## Task
Each line of the entries that mentions the string "computer" needs to be reported.

===============

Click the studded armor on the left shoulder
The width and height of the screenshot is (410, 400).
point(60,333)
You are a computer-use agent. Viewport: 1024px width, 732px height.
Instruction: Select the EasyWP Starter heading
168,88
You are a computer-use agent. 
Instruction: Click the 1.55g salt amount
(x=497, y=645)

===============

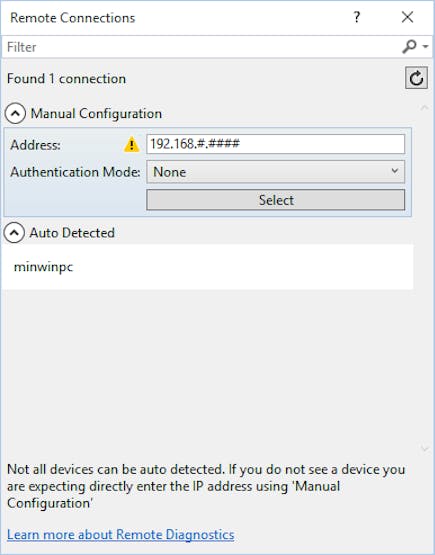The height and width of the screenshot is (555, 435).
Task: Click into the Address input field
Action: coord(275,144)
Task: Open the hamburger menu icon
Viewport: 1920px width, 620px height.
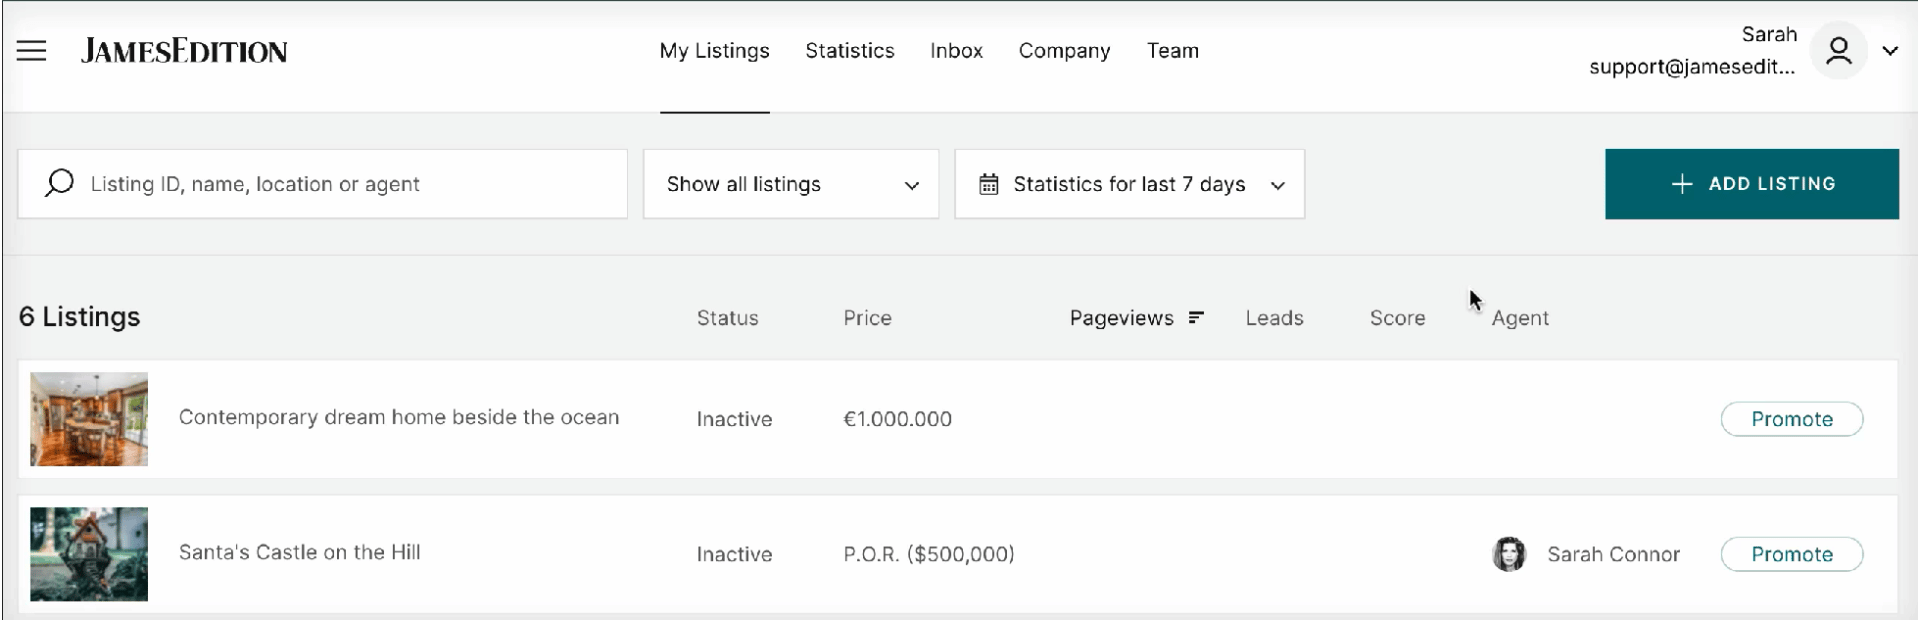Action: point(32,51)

===============

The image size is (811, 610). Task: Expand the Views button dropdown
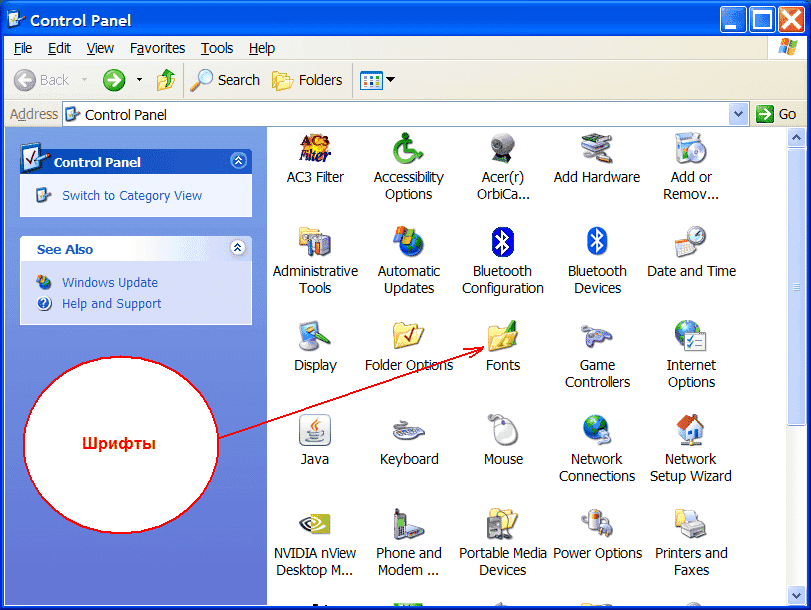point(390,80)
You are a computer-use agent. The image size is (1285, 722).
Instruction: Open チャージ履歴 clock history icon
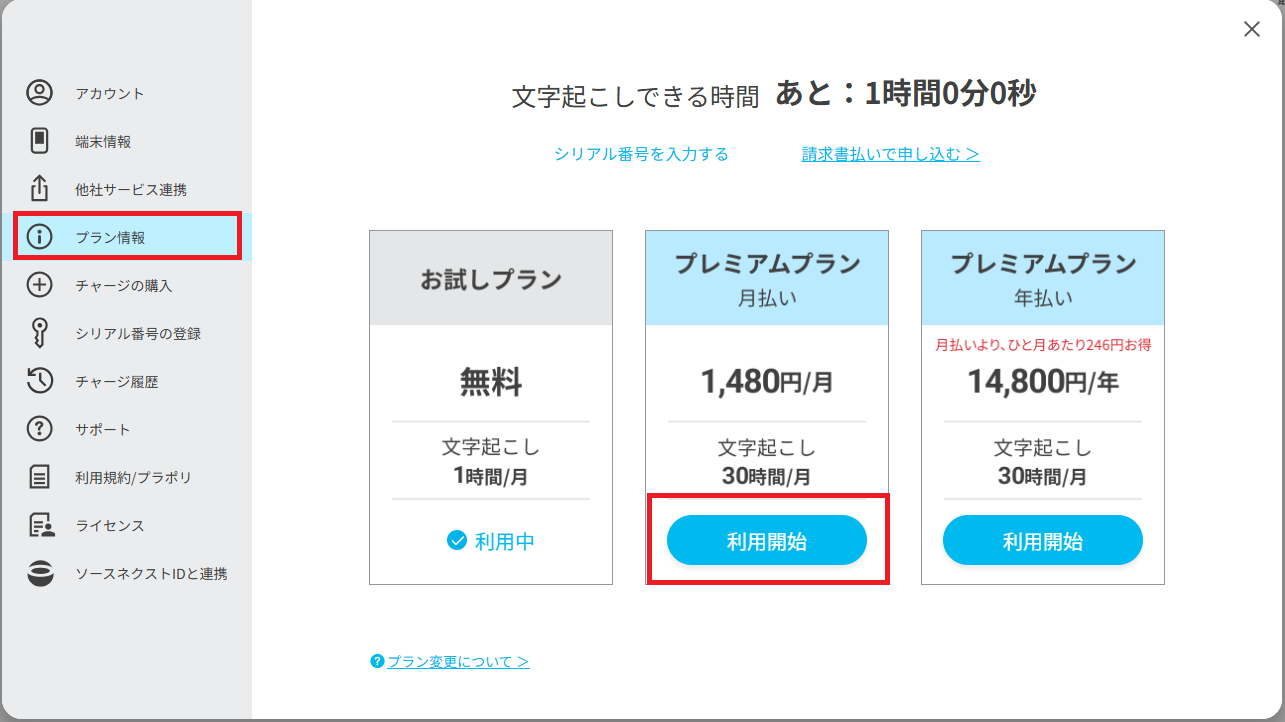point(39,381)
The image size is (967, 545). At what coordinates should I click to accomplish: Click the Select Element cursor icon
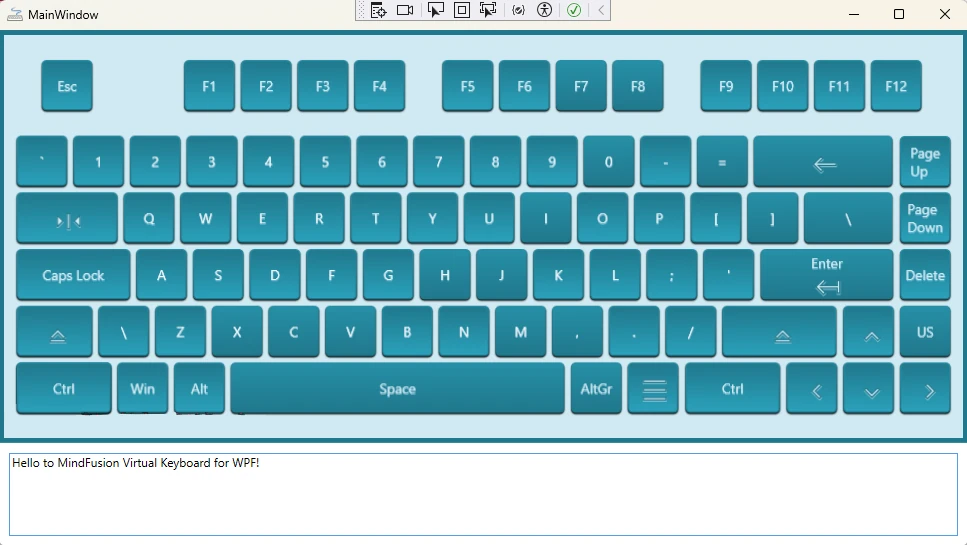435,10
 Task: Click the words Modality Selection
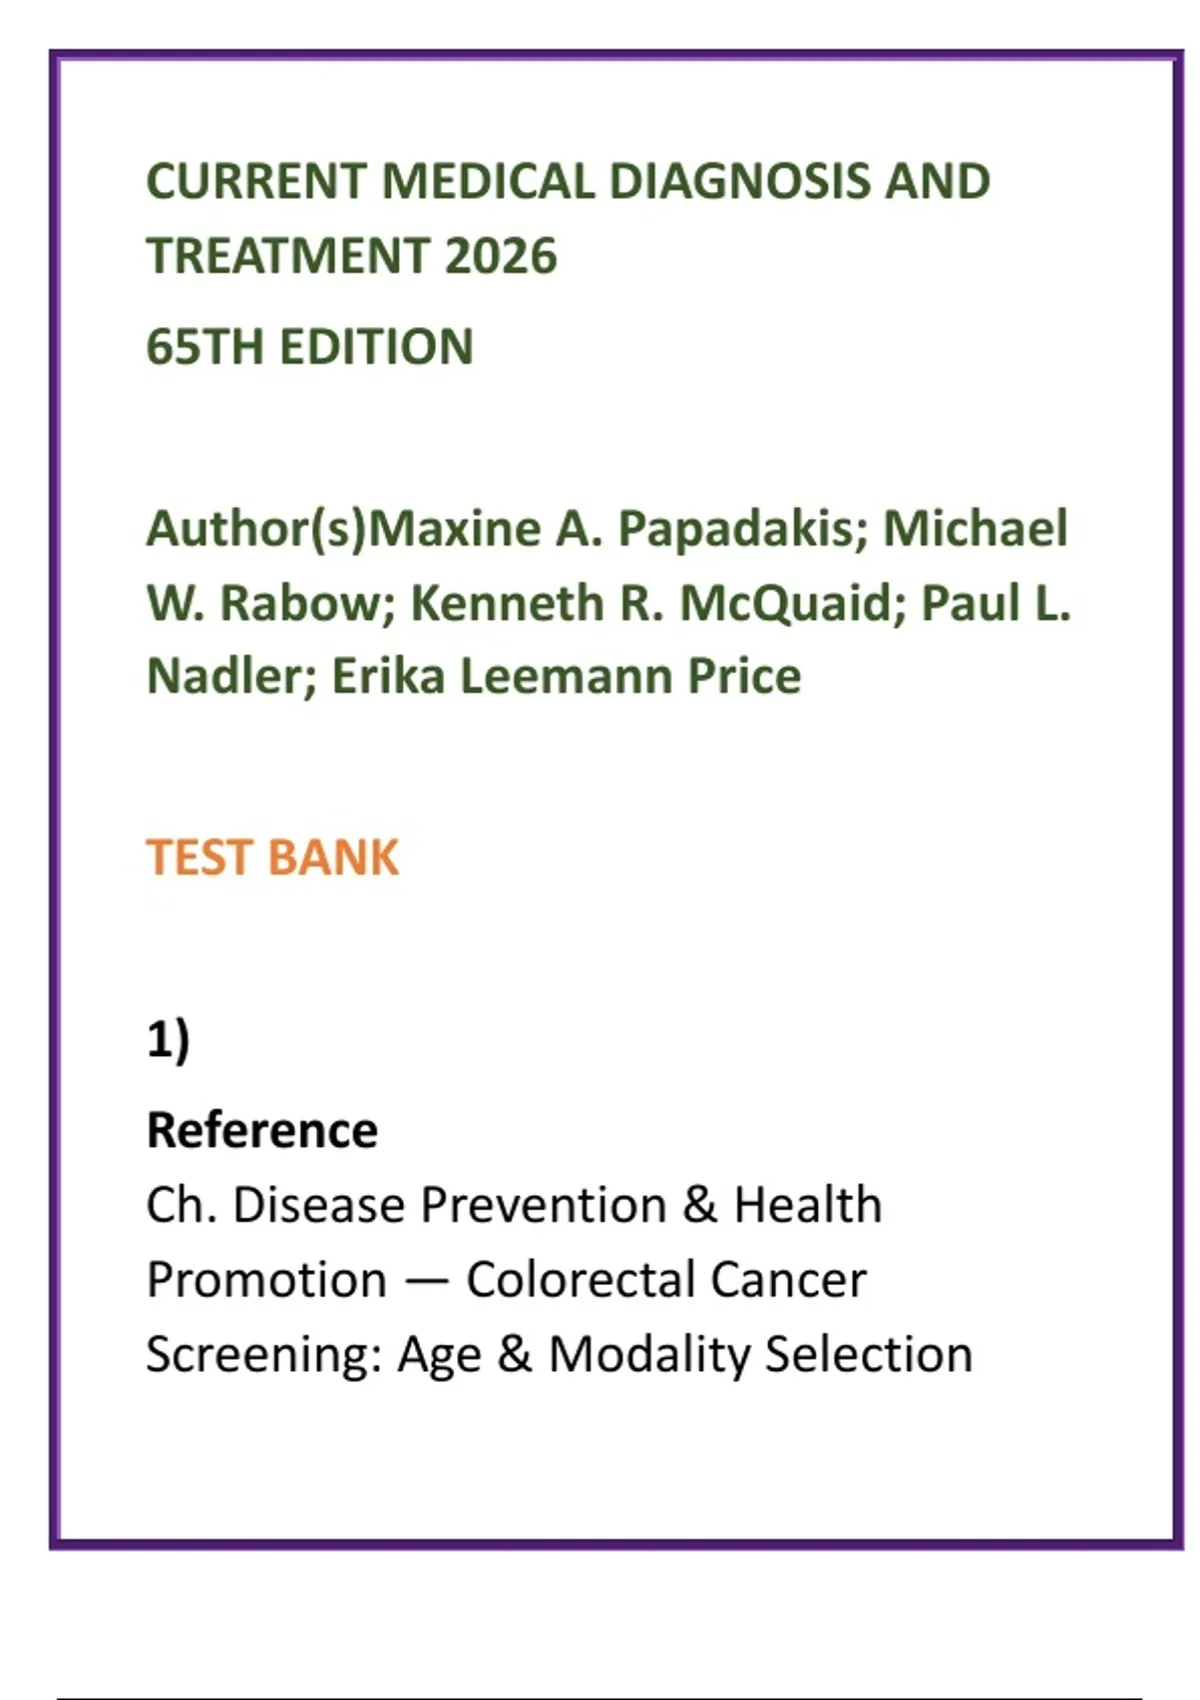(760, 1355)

===============

## Your response
You are a computer-use agent. Viewport: 1024px width, 732px height.
You are a computer-use agent. 
You are a computer-use agent. The image size is (1285, 722).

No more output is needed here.